### [WRITTEN REQUEST]
Can you reproduce every one of the records below line for line, changing nothing?

### [EXERCISE INPUT]
§
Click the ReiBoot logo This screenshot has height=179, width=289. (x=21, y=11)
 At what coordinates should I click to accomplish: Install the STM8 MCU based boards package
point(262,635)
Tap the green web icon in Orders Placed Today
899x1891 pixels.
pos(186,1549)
§
### [WRITTEN RESPONSE]
Click the ReiBoot logo This screenshot has height=179, width=289. (x=21, y=11)
 At what coordinates should I click to accomplish: Install the STM8 MCU based boards package
point(262,635)
Tap the green web icon in Orders Placed Today
899x1891 pixels.
pos(186,1549)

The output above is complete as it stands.